Foxニュースによると、中東各国は、米国とイランの最新の協議について、慎重ながらも楽観的に受け止めている。一定期間、緊張緩和につながる可能性があるとの見方が出ている。

仲介役を務めるカタールは、合意文書に向けた調整が進むなか、先に行われた実務レベルの協議で「前向きな進展」があったと明らかにした。

報道によると、イランは一部の核査察を受け入れることに同意した。また、凍結資産の一部を使い、イラン国民向けの物資を購入する方針だという。トランプ大統領が先に「交渉は順調に進んでいる」と述べたことを裏付ける内容でもある。

ただ、間接協議が続くなか、ホルムズ海峡では米軍ヘリコプターが緊急着水したとの情報も伝えられた。

米海軍中央司令部はXで、空母ブッシュに所属する「シーホーク」ヘリコプターが、アラビア海で海上に緊急着水したと発表した。乗員1人が行方不明となっており、米軍が捜索救助活動を続けている。ただ、敵対的な攻撃に関連した兆候はないという。現時点で、新たな情報は確認されていない。

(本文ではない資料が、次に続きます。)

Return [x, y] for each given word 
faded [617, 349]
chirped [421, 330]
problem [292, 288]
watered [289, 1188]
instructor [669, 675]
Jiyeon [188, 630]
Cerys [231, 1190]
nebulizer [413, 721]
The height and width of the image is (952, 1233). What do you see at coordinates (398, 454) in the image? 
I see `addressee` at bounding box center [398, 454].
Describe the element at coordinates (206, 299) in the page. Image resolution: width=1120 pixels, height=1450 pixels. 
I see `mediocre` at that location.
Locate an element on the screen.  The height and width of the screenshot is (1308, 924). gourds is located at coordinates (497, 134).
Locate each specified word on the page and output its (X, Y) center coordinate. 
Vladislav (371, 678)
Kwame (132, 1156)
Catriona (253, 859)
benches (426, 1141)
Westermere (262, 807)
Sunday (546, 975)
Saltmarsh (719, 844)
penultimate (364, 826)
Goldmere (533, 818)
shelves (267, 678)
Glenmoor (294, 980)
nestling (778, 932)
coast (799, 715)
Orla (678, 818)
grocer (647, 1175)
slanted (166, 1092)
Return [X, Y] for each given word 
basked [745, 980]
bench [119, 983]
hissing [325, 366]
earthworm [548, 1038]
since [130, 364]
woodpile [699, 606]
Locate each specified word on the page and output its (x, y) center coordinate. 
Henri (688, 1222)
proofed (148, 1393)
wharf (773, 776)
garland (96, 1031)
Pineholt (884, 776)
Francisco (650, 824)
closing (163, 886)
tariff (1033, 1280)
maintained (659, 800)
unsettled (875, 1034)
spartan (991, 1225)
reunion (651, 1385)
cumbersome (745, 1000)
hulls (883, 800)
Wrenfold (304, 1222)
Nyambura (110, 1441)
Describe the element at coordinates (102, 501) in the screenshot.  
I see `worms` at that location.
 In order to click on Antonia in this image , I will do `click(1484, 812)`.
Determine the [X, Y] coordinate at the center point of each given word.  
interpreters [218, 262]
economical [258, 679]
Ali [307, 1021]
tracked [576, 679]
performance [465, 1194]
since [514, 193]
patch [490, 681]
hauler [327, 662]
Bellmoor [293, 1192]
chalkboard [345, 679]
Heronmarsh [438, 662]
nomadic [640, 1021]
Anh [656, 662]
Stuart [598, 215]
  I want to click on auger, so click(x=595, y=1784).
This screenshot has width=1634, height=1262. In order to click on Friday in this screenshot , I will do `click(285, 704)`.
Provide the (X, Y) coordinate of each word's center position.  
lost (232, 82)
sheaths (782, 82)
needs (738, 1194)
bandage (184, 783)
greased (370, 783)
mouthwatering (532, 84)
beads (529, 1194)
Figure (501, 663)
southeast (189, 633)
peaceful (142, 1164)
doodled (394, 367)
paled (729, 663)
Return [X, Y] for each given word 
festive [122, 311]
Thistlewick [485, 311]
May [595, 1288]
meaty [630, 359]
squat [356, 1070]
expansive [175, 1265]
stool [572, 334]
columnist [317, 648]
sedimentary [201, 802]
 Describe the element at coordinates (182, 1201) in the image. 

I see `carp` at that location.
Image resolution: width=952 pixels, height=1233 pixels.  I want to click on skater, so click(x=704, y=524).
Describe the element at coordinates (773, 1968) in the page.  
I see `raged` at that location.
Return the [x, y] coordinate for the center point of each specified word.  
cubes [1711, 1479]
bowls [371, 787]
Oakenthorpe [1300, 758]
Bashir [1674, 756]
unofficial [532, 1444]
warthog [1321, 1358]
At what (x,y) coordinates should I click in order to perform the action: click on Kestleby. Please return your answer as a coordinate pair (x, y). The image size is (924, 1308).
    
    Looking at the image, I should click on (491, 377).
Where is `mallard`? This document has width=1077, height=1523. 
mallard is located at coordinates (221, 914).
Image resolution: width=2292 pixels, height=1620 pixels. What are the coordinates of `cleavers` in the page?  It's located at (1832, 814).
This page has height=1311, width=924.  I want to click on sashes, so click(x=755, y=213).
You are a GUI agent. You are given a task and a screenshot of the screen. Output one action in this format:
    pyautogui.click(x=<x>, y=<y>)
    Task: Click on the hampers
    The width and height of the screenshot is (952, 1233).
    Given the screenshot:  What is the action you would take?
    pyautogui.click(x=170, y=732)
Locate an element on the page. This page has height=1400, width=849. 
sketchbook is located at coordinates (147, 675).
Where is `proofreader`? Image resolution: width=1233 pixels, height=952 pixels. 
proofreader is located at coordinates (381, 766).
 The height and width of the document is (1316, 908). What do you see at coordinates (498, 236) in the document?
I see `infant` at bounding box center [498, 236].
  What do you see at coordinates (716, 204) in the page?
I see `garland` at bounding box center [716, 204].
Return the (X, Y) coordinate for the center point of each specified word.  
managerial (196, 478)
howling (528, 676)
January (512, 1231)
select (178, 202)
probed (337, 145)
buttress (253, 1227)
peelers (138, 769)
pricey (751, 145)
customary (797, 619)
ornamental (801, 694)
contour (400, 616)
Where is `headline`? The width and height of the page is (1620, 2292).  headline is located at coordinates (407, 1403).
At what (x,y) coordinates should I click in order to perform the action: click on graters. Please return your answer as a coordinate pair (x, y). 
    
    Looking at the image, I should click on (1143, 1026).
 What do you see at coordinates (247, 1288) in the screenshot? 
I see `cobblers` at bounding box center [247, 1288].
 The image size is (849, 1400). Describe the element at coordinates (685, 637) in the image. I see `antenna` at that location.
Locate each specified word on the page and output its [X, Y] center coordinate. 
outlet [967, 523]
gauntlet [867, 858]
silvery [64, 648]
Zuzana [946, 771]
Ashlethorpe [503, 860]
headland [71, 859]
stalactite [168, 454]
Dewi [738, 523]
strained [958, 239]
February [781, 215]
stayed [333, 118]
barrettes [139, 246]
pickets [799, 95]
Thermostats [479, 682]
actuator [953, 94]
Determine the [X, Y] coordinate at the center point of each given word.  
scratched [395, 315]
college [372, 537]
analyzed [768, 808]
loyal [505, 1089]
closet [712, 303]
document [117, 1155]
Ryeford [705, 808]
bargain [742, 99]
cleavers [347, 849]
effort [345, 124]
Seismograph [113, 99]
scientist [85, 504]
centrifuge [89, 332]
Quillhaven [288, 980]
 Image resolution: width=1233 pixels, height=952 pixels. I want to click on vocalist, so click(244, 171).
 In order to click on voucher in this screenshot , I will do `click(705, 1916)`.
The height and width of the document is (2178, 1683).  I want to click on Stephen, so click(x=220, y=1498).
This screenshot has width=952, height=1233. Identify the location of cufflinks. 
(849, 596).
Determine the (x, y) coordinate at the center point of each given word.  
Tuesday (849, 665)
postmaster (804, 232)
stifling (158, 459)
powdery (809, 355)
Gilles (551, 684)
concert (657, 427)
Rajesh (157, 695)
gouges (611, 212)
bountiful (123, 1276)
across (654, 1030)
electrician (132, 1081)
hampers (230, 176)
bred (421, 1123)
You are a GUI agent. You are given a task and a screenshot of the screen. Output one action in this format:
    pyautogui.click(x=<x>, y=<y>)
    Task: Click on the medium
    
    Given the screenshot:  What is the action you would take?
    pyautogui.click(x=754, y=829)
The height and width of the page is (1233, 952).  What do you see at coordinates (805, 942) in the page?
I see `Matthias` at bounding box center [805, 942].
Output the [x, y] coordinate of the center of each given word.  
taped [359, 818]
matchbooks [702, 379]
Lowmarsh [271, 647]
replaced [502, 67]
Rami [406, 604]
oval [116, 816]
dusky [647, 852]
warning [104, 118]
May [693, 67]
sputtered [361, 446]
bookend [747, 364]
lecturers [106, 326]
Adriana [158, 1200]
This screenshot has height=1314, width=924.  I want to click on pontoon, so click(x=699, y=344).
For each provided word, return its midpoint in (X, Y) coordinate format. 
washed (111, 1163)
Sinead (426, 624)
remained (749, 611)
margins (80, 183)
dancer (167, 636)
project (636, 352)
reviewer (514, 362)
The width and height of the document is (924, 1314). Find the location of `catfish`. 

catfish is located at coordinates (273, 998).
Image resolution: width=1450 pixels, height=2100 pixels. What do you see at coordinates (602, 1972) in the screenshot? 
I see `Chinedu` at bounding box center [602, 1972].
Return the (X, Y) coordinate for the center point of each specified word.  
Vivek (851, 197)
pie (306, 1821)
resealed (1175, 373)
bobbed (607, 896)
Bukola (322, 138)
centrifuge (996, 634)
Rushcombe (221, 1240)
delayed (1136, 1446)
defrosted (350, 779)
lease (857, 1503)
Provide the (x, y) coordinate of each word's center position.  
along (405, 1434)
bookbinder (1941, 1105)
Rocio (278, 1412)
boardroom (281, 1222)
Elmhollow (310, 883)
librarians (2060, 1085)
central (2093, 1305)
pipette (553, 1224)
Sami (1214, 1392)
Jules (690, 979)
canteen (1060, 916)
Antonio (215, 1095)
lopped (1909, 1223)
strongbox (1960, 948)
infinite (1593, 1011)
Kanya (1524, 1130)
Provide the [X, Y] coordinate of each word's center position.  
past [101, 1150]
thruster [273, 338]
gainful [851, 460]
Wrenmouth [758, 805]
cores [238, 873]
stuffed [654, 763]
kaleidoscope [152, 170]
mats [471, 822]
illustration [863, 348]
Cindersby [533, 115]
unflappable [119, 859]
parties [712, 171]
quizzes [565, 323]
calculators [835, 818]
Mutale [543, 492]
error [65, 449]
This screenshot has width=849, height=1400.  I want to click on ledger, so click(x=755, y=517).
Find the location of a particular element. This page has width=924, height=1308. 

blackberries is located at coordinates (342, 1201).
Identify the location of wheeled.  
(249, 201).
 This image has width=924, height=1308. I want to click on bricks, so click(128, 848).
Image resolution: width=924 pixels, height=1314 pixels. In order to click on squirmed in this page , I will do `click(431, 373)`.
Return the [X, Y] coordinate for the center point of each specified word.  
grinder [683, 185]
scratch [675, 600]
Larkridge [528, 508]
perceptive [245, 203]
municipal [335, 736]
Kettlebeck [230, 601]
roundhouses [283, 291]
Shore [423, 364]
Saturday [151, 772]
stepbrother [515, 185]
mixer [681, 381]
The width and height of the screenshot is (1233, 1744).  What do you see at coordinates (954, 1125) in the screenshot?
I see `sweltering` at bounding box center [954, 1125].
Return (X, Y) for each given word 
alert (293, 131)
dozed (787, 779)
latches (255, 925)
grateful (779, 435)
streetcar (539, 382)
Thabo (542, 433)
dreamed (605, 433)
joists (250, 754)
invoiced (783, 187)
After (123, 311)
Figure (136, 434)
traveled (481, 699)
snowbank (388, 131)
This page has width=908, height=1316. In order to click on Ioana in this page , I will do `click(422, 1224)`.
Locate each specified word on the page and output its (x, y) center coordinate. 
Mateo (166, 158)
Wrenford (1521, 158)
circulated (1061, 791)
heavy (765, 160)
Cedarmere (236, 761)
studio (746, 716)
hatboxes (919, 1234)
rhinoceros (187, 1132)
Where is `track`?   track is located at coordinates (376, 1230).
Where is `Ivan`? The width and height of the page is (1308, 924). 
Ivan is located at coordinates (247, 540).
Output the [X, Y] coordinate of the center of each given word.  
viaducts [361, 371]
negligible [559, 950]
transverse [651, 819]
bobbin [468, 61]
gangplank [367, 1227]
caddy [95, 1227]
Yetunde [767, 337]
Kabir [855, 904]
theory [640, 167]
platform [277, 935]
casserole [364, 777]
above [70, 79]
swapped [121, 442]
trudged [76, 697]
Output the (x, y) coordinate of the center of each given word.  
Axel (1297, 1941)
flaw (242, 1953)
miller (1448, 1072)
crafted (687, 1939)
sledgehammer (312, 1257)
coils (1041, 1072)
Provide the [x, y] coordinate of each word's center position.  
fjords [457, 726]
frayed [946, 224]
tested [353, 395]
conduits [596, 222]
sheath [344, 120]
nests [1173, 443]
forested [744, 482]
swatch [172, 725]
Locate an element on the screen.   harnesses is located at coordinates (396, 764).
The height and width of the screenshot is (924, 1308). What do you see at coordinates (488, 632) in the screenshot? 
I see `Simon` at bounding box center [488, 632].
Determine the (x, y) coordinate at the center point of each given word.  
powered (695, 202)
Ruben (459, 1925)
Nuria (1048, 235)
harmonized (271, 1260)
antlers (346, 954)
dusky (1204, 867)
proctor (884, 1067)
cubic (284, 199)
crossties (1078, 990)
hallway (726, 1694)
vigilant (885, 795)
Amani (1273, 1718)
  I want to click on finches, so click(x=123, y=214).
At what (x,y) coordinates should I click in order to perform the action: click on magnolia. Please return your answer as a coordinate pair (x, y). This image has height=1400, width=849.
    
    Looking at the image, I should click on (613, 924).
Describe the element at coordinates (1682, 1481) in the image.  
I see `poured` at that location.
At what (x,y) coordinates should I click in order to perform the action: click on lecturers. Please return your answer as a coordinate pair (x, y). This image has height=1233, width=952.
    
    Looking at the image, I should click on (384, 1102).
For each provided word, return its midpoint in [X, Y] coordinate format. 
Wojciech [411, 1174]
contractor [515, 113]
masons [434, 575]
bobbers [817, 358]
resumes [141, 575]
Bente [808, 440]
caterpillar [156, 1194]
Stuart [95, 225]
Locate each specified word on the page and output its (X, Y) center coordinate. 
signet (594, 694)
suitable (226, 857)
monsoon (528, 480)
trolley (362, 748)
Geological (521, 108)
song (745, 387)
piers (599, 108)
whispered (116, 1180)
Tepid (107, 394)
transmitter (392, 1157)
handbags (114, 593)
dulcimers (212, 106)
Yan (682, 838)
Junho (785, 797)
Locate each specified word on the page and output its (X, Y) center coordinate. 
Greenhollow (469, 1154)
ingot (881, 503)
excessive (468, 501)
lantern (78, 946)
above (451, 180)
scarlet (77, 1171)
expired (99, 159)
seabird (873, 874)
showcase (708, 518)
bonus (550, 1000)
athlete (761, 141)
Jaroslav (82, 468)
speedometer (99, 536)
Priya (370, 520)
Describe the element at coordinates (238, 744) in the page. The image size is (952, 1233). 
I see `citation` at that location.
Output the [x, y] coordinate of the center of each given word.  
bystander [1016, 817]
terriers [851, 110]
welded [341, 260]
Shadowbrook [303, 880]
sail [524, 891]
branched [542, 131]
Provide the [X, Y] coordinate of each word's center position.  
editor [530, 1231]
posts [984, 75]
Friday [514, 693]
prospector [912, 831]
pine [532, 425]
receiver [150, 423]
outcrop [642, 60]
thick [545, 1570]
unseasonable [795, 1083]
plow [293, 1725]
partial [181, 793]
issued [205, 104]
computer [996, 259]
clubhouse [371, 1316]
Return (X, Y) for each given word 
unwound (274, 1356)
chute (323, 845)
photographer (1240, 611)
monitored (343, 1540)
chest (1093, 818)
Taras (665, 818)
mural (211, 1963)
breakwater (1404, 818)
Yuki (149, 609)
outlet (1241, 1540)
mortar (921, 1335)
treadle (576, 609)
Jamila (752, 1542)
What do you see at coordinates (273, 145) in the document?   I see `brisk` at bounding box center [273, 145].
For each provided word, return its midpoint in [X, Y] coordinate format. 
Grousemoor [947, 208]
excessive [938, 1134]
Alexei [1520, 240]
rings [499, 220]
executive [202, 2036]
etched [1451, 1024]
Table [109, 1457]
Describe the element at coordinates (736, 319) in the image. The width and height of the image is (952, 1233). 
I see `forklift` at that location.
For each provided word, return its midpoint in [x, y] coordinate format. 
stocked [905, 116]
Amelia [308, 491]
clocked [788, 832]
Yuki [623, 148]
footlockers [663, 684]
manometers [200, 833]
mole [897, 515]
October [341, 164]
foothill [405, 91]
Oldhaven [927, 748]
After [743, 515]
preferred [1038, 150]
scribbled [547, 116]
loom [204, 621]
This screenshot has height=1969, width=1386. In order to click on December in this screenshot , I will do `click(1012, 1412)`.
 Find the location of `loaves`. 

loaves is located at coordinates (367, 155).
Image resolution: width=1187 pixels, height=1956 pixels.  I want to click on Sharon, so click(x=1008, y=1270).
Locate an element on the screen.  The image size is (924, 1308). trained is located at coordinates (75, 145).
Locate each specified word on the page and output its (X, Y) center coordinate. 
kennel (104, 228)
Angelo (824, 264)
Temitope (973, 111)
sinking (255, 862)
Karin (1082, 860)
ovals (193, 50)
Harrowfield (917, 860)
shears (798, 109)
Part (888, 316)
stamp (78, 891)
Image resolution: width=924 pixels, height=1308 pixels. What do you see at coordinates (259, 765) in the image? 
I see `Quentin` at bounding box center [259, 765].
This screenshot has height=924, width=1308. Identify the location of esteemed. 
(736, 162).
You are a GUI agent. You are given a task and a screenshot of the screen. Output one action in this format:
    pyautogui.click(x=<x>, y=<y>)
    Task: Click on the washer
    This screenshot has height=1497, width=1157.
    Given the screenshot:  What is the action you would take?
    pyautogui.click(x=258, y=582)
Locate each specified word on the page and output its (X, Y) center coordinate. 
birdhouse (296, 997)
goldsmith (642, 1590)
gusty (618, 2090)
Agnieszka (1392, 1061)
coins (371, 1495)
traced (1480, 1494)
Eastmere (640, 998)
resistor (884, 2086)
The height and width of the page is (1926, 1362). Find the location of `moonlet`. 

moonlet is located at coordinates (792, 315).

イランの前最高指導者ハメネイ師は2月末、米国とイスラエルによる精密攻撃で殺害された。葬儀は今後数日以内に行われる予定である。

現在、ロシア、インド、パキスタンなどが政要を派遣する計画だ。中国共産党側も、何維が7月3日の式典に出席すると表明している。

一方で外部からは、招待された独裁国家の指導者らが、米国とイスラエルの攻撃対象になることを警戒し、出席を見送るのではないかとの見方も出ている。

同じころ、イランの最高指導者を選出・監督する機関「専門家会議」のメンバー88人のうち、約63人が共同声明に署名し、「トランプ米大統領とイスラエルのネタニヤフ首相を暗殺の対象に加える」よう求めたとされる。

注目されるのは、声明発表後、専門家会議の事務局が「同機関の公式見解を代表するものではない」と説明し、この共同声明と距離を置いた点である。イラン内部の意見対立を示す新たな兆候とみられている。

また、アルアラビーヤは2日、イランメディアが先に報じた「米国が推奨した航路を使った船舶が、ホルムズ海峡で座礁した」とする報道を否定した。

海上監視サービスのTankerTrackersによると、この船は「アリスタ号」という貨物船で、コモロ船籍である。同船は、イランの石油実業家モハンマド・ホセイン・シャムハニ氏が管理する運航ネットワークに属しているという。

同船は今年3月から座礁しており、ホルムズ島付近のイラン領海内の同地点にとどまっている。また、昨年夏にはすでに米国の制裁対象に指定されていた。

シャムハニ氏は、「影の船団」を運営しているとして、EUや英国、米国などの西側諸国から制裁を受けている。米財務省は、同氏の海運ネットワークが、イランとロシアの大規模な石油密輸網の中核を担っていると指摘している。